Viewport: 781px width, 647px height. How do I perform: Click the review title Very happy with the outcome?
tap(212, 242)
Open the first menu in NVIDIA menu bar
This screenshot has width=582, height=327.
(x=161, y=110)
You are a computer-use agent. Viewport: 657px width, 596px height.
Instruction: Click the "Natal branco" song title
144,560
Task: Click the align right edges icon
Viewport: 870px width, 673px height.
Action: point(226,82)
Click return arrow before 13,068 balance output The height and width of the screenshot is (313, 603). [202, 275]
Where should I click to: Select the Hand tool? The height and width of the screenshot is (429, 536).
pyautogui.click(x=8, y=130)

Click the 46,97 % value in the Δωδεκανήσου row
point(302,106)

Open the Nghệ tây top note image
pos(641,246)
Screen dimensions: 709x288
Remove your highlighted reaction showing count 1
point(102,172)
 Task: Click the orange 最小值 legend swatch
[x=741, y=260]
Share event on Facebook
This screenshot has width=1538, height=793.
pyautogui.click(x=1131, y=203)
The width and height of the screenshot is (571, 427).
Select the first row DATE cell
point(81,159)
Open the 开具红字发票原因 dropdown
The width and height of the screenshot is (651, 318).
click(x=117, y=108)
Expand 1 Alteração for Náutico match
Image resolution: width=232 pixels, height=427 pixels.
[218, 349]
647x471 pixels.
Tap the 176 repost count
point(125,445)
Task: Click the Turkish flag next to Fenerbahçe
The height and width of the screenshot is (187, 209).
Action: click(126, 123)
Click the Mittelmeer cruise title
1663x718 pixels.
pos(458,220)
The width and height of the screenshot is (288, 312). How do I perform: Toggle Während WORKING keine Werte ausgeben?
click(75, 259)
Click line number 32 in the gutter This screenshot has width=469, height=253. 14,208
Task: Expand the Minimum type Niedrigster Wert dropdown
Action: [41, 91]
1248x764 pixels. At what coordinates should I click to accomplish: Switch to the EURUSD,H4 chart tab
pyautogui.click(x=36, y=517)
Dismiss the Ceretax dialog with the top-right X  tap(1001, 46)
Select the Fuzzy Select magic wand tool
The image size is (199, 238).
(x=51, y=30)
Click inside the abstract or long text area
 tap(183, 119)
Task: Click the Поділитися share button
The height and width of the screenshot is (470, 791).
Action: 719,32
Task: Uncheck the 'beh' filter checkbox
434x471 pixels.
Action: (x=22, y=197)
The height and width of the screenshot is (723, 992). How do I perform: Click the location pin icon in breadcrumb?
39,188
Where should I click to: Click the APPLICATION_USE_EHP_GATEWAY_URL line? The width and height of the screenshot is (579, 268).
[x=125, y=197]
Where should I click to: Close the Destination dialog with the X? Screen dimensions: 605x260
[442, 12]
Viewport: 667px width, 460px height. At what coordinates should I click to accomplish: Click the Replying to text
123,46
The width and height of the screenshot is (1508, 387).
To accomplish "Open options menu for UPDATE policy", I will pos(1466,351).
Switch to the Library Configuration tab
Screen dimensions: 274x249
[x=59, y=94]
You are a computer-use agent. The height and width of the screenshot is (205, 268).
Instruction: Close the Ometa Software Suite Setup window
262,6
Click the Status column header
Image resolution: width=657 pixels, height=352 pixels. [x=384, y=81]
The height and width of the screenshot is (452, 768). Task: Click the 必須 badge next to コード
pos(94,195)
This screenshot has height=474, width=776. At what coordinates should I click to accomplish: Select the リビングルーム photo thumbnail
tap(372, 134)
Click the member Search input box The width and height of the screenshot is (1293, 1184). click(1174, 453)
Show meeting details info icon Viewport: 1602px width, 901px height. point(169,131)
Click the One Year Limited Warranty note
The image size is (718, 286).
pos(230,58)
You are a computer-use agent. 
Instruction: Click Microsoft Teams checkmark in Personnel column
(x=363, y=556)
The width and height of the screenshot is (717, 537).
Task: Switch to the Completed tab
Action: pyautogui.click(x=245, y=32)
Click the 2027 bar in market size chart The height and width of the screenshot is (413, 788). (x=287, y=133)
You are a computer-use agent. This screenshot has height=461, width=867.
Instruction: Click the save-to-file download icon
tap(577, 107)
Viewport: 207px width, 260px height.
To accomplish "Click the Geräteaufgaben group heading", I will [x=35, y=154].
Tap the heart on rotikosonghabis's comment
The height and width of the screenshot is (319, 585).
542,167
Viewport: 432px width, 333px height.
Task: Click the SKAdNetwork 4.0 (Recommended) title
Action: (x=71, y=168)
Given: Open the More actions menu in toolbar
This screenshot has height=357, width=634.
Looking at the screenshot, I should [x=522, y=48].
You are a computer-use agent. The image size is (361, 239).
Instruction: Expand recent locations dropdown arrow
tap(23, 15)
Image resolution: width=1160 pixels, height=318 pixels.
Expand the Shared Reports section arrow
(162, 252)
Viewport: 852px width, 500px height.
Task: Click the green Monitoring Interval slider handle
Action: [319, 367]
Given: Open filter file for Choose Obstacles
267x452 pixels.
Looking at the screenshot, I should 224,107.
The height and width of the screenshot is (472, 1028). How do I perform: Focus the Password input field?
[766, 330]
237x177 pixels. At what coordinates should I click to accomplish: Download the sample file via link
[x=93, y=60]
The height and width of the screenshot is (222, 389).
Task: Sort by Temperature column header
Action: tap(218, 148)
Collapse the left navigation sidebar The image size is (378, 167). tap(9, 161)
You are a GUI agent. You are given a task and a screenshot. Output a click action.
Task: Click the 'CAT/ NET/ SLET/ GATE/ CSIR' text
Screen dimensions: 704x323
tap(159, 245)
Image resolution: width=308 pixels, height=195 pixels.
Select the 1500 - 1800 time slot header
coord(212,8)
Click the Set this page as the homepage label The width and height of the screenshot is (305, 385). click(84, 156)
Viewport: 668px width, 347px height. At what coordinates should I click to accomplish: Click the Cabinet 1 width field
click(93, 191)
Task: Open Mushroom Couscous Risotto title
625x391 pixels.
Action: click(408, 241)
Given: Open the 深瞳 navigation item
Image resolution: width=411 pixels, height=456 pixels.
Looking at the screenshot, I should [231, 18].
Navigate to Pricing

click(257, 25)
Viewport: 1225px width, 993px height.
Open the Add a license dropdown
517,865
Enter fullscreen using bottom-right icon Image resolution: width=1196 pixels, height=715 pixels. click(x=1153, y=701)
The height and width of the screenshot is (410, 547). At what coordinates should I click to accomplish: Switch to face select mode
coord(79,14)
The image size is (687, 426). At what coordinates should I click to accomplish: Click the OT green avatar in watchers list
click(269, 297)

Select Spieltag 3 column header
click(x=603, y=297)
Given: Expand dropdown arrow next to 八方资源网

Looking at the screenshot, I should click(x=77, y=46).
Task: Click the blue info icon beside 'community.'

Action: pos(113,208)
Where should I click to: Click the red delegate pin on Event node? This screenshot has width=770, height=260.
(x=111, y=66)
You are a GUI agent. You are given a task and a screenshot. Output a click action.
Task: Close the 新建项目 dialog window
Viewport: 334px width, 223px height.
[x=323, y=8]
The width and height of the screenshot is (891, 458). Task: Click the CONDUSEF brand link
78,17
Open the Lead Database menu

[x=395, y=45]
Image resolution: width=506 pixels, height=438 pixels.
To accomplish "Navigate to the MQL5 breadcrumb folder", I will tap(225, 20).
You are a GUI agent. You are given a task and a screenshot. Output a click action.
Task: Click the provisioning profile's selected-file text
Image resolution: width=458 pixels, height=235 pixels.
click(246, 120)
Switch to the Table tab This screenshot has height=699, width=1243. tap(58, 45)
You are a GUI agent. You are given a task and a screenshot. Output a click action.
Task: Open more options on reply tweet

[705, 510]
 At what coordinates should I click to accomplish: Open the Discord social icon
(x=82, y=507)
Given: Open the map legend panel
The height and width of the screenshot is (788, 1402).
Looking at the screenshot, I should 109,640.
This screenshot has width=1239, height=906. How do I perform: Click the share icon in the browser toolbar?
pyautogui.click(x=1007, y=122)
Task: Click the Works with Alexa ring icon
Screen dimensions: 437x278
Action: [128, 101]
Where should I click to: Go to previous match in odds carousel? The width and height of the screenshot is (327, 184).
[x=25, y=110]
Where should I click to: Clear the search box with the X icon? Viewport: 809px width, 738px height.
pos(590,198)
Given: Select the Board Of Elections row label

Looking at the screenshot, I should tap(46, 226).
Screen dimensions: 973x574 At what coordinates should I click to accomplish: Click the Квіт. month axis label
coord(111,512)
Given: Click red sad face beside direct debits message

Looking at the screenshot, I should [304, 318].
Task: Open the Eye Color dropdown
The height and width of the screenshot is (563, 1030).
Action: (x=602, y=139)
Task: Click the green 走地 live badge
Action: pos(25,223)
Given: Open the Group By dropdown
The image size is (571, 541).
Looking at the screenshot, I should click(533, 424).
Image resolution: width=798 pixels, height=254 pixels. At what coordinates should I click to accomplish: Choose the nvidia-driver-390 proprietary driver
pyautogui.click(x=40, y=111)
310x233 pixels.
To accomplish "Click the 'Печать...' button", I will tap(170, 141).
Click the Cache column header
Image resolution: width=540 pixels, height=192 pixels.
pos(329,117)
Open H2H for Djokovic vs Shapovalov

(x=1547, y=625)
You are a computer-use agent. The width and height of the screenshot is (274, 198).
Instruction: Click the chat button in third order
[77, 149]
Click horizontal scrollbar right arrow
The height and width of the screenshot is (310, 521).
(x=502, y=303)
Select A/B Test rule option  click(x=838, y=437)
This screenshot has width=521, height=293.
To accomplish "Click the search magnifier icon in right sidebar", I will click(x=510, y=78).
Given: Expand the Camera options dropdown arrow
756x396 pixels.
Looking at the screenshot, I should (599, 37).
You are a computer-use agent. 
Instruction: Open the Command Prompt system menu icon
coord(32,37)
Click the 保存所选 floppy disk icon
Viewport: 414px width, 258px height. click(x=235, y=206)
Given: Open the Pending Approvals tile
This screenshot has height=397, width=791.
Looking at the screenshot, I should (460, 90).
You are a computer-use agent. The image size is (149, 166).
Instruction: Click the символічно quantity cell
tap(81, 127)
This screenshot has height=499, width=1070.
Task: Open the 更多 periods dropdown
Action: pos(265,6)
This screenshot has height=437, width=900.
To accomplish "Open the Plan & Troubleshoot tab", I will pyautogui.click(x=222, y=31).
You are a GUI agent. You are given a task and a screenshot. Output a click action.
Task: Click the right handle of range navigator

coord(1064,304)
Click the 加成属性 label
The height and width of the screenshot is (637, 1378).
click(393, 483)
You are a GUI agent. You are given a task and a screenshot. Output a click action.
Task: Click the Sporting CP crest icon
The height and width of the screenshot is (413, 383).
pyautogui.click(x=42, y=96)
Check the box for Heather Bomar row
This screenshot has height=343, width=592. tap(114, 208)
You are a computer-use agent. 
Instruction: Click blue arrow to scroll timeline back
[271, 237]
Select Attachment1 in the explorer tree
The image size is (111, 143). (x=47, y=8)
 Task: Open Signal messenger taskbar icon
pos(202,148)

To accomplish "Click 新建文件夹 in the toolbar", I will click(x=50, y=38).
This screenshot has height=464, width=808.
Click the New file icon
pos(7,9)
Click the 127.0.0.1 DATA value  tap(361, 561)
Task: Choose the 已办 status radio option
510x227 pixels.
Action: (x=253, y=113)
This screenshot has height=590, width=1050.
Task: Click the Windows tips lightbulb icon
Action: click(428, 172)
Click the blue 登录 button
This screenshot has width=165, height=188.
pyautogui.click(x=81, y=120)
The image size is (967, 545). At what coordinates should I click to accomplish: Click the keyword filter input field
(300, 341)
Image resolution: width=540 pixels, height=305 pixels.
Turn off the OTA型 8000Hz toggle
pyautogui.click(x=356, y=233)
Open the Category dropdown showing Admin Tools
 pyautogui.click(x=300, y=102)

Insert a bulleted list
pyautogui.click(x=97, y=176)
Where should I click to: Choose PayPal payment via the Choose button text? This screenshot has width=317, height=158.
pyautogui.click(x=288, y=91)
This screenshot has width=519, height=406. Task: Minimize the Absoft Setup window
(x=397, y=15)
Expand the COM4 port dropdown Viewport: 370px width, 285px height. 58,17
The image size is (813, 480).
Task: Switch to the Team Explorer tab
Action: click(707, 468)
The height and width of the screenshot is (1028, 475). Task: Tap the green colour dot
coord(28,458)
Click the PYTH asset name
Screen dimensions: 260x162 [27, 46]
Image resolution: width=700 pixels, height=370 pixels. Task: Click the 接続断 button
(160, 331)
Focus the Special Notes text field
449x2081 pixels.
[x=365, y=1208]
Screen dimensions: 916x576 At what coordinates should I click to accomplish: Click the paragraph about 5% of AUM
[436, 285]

□ □ □ □ □ □ □

**PROBLEM REQUIREMENTS**
Lines containing the word "computer" are to be located in the entries and copied.

**SOLVED EXERCISE**
You are a computer-use agent. Viewport: 657px width, 596px height.
You are a computer-use agent. The height and width of the screenshot is (205, 268).
You are a computer-use agent. 
You are a computer-use agent. This screenshot has height=461, width=867.
You are a computer-use agent. The image size is (361, 239).
You are a computer-use agent. The width and height of the screenshot is (274, 198).
You are a computer-use agent. 
You are a computer-use agent. The image size is (149, 166).
You are a computer-use agent. 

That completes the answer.